*PROBLEM TO SOLVE*. Every word of the data must be reproduced in your reply exactly.

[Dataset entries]
----
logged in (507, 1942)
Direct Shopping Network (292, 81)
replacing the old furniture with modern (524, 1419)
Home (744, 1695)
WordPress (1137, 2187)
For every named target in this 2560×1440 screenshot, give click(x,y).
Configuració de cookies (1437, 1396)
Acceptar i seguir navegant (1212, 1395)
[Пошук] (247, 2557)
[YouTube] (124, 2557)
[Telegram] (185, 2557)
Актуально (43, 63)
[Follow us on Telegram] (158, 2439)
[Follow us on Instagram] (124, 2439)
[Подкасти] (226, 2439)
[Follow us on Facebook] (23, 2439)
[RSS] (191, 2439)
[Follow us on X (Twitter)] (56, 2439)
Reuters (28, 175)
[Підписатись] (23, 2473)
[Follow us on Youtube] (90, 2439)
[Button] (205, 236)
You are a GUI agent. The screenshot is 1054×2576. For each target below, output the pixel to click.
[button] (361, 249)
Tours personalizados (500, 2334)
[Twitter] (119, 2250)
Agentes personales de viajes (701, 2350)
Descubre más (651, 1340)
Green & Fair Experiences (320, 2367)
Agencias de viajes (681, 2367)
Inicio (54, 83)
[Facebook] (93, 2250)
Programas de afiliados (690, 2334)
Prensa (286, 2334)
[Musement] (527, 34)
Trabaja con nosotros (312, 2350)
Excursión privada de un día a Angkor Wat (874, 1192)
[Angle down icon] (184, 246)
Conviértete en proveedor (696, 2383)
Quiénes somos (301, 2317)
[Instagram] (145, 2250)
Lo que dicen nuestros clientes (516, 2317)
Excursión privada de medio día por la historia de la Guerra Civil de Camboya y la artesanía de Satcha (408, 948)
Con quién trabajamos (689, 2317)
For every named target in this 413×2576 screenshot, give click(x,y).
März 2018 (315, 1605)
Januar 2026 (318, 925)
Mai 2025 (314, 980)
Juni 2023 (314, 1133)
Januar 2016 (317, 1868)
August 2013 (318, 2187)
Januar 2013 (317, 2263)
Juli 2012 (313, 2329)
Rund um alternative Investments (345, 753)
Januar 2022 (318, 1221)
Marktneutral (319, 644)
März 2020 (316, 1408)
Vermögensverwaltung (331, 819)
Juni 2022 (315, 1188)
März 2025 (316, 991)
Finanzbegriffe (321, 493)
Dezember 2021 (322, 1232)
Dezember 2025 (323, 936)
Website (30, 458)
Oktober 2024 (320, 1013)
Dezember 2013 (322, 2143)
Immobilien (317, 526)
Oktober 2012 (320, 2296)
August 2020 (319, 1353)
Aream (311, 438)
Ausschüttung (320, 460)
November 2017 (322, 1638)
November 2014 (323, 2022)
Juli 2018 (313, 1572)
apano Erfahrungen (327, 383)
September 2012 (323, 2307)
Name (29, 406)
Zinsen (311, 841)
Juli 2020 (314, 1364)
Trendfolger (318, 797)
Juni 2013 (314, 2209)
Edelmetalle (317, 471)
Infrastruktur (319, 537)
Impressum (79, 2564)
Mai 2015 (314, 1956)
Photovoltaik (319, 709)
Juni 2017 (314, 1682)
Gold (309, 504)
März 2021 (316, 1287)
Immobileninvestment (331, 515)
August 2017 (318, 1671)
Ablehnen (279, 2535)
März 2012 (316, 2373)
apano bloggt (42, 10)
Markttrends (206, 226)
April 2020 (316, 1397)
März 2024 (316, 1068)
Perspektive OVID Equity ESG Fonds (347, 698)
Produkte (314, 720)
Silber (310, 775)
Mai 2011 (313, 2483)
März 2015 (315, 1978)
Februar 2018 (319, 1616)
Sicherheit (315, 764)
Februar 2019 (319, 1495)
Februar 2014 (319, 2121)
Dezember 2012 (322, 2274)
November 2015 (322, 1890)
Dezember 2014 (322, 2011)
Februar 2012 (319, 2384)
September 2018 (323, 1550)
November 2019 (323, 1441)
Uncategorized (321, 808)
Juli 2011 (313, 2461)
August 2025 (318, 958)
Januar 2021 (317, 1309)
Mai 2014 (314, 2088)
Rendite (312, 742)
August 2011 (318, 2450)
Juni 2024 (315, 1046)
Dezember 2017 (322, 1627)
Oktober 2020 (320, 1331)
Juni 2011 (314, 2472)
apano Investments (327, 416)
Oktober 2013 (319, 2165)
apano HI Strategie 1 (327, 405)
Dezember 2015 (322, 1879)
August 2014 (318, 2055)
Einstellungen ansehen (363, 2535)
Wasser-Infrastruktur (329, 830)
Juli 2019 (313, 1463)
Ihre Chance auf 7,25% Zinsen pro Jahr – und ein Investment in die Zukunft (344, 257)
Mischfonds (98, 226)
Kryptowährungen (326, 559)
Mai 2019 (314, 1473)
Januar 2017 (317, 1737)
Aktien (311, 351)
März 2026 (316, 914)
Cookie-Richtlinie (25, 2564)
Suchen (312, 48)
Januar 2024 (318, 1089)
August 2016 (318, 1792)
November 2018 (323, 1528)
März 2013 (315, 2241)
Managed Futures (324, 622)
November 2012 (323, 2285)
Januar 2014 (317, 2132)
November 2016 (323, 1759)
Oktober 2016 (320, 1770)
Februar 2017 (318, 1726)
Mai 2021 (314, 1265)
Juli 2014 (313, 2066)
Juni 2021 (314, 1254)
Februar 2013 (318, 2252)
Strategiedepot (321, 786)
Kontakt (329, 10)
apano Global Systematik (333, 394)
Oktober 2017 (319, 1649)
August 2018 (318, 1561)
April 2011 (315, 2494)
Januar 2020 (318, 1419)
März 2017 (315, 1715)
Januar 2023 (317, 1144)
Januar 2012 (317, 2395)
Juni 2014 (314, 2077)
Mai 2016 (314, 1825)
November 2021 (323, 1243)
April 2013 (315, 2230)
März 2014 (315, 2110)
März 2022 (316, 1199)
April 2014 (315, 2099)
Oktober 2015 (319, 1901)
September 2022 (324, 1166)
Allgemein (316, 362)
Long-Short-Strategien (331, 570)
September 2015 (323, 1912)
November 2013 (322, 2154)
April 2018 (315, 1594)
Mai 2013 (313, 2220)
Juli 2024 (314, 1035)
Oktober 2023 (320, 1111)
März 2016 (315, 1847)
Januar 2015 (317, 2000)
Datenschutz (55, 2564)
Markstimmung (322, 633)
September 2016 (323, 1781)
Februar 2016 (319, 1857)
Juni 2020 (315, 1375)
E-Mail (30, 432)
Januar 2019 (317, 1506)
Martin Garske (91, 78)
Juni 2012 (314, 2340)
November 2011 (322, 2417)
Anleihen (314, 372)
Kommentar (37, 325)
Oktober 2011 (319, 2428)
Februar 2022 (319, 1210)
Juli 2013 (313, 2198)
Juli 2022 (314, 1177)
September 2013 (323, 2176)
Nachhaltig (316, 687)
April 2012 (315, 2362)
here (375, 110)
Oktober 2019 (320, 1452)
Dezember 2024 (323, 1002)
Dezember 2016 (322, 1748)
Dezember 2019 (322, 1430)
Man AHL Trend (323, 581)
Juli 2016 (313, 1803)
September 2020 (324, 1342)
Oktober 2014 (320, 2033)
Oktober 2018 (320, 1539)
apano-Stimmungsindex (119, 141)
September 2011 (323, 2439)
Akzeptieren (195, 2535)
----
*TASK OUTPUT*.
logged in (507, 1942)
Direct Shopping Network (292, 81)
replacing the old furniture with modern (524, 1419)
Home (744, 1695)
WordPress (1137, 2187)
For every named target in this 2560×1440 screenshot, give click(x,y).
Configuració de cookies (1437, 1396)
Acceptar i seguir navegant (1212, 1395)
[Пошук] (247, 2557)
[YouTube] (124, 2557)
[Telegram] (185, 2557)
Актуально (43, 63)
[Follow us on Telegram] (158, 2439)
[Follow us on Instagram] (124, 2439)
[Подкасти] (226, 2439)
[Follow us on Facebook] (23, 2439)
[RSS] (191, 2439)
[Follow us on X (Twitter)] (56, 2439)
Reuters (28, 175)
[Підписатись] (23, 2473)
[Follow us on Youtube] (90, 2439)
[Button] (205, 236)
You are a GUI agent. The screenshot is 1054×2576. For each target below, output the pixel to click.
[button] (361, 249)
Tours personalizados (500, 2334)
[Twitter] (119, 2250)
Agentes personales de viajes (701, 2350)
Descubre más (651, 1340)
Green & Fair Experiences (320, 2367)
Agencias de viajes (681, 2367)
Inicio (54, 83)
[Facebook] (93, 2250)
Programas de afiliados (690, 2334)
Prensa (286, 2334)
[Musement] (527, 34)
Trabaja con nosotros (312, 2350)
Excursión privada de un día a Angkor Wat (874, 1192)
[Angle down icon] (184, 246)
Conviértete en proveedor (696, 2383)
Quiénes somos (301, 2317)
[Instagram] (145, 2250)
Lo que dicen nuestros clientes (516, 2317)
Excursión privada de medio día por la historia de la Guerra Civil de Camboya y la artesanía de Satcha (408, 948)
Con quién trabajamos (689, 2317)
For every named target in this 413×2576 screenshot, give click(x,y).
März 2018 (315, 1605)
Januar 2026 (318, 925)
Mai 2025 (314, 980)
Juni 2023 (314, 1133)
Januar 2016 (317, 1868)
August 2013 (318, 2187)
Januar 2013 (317, 2263)
Juli 2012 (313, 2329)
Rund um alternative Investments (345, 753)
Januar 2022 (318, 1221)
Marktneutral (319, 644)
März 2020 (316, 1408)
Vermögensverwaltung (331, 819)
Juni 2022 (315, 1188)
März 2025 (316, 991)
Finanzbegriffe (321, 493)
Dezember 2021 (322, 1232)
Dezember 2025 (323, 936)
Website (30, 458)
Oktober 2024 (320, 1013)
Dezember 2013 (322, 2143)
Immobilien (317, 526)
Oktober 2012 (320, 2296)
August 2020 (319, 1353)
Aream (311, 438)
Ausschüttung (320, 460)
November 2017 (322, 1638)
November 2014 (323, 2022)
Juli 2018 (313, 1572)
apano Erfahrungen (327, 383)
September 2012 (323, 2307)
Name (29, 406)
Zinsen (311, 841)
Juli 2020 (314, 1364)
Trendfolger (318, 797)
Juni 2013 (314, 2209)
Edelmetalle (317, 471)
Infrastruktur (319, 537)
Impressum (79, 2564)
Mai 2015 (314, 1956)
Photovoltaik (319, 709)
Juni 2017 (314, 1682)
Gold (309, 504)
März 2021 (316, 1287)
Immobileninvestment (331, 515)
August 2017 (318, 1671)
Ablehnen (279, 2535)
März 2012 (316, 2373)
apano bloggt (42, 10)
Markttrends (206, 226)
April 2020 (316, 1397)
März 2024 (316, 1068)
Perspektive OVID Equity ESG Fonds (347, 698)
Produkte (314, 720)
Silber (310, 775)
Mai 2011 (313, 2483)
März 2015 (315, 1978)
Februar 2018 (319, 1616)
Sicherheit (315, 764)
Februar 2019 (319, 1495)
Februar 2014 (319, 2121)
Dezember 2012 (322, 2274)
November 2015 (322, 1890)
Dezember 2014 (322, 2011)
Februar 2012 (319, 2384)
September 2018 (323, 1550)
November 2019 (323, 1441)
Uncategorized (321, 808)
Juli 2011 (313, 2461)
August 2025 (318, 958)
Januar 2021 (317, 1309)
Mai 2014 (314, 2088)
Rendite (312, 742)
August 2011 (318, 2450)
Juni 2024 (315, 1046)
Dezember 2017 (322, 1627)
Oktober 2020 (320, 1331)
Juni 2011 (314, 2472)
apano Investments (327, 416)
Oktober 2013 (319, 2165)
apano HI Strategie 1 (327, 405)
Dezember 2015 (322, 1879)
August 2014 (318, 2055)
Einstellungen ansehen (363, 2535)
Wasser-Infrastruktur (329, 830)
Juli 2019 (313, 1463)
Ihre Chance auf 7,25% Zinsen pro Jahr – und ein Investment in die Zukunft (344, 257)
Mischfonds (98, 226)
Kryptowährungen (326, 559)
Mai 2019 (314, 1473)
Januar 2017 (317, 1737)
Aktien (311, 351)
März 2026 (316, 914)
Cookie-Richtlinie (25, 2564)
Suchen (312, 48)
Januar 2024 (318, 1089)
August 2016 (318, 1792)
November 2018 (323, 1528)
März 2013 (315, 2241)
Managed Futures (324, 622)
November 2012 (323, 2285)
Januar 2014 (317, 2132)
November 2016 (323, 1759)
Oktober 2016 (320, 1770)
Februar 2017 (318, 1726)
Mai 2021 (314, 1265)
Juli 2014 (313, 2066)
Juni 2021 (314, 1254)
Februar 2013 (318, 2252)
Strategiedepot (321, 786)
Kontakt (329, 10)
apano Global Systematik (333, 394)
Oktober 2017 (319, 1649)
August 2018 (318, 1561)
April 2011 (315, 2494)
Januar 2020 (318, 1419)
März 2017 (315, 1715)
Januar 2023 (317, 1144)
Januar 2012 (317, 2395)
Juni 2014 (314, 2077)
Mai 2016 (314, 1825)
November 2021 (323, 1243)
April 2013 (315, 2230)
März 2014 (315, 2110)
März 2022 (316, 1199)
April 2014 (315, 2099)
Oktober 2015 (319, 1901)
September 2022 (324, 1166)
Allgemein (316, 362)
Long-Short-Strategien (331, 570)
September 2015 (323, 1912)
November 2013 (322, 2154)
April 2018 (315, 1594)
Mai 2013 (313, 2220)
Juli 2024 (314, 1035)
Oktober 2023 (320, 1111)
März 2016 (315, 1847)
Januar 2015 (317, 2000)
Datenschutz (55, 2564)
Markstimmung (322, 633)
September 2016 (323, 1781)
Februar 2016 (319, 1857)
Juni 2020 (315, 1375)
E-Mail (30, 432)
Januar 2019 (317, 1506)
Martin Garske (91, 78)
Juni 2012 (314, 2340)
November 2011 (322, 2417)
Anleihen (314, 372)
Kommentar (37, 325)
Oktober 2011 (319, 2428)
Februar 2022 (319, 1210)
Juli 2013 (313, 2198)
Juli 2022 (314, 1177)
September 2013 (323, 2176)
Nachhaltig (316, 687)
April 2012 (315, 2362)
here (375, 110)
Oktober 2019 (320, 1452)
Dezember 2024 (323, 1002)
Dezember 2016 (322, 1748)
Dezember 2019 (322, 1430)
Man AHL Trend (323, 581)
Juli 2016 (313, 1803)
September 2020 (324, 1342)
Oktober 2014 (320, 2033)
Oktober 2018 (320, 1539)
apano-Stimmungsindex (119, 141)
September 2011 (323, 2439)
Akzeptieren (195, 2535)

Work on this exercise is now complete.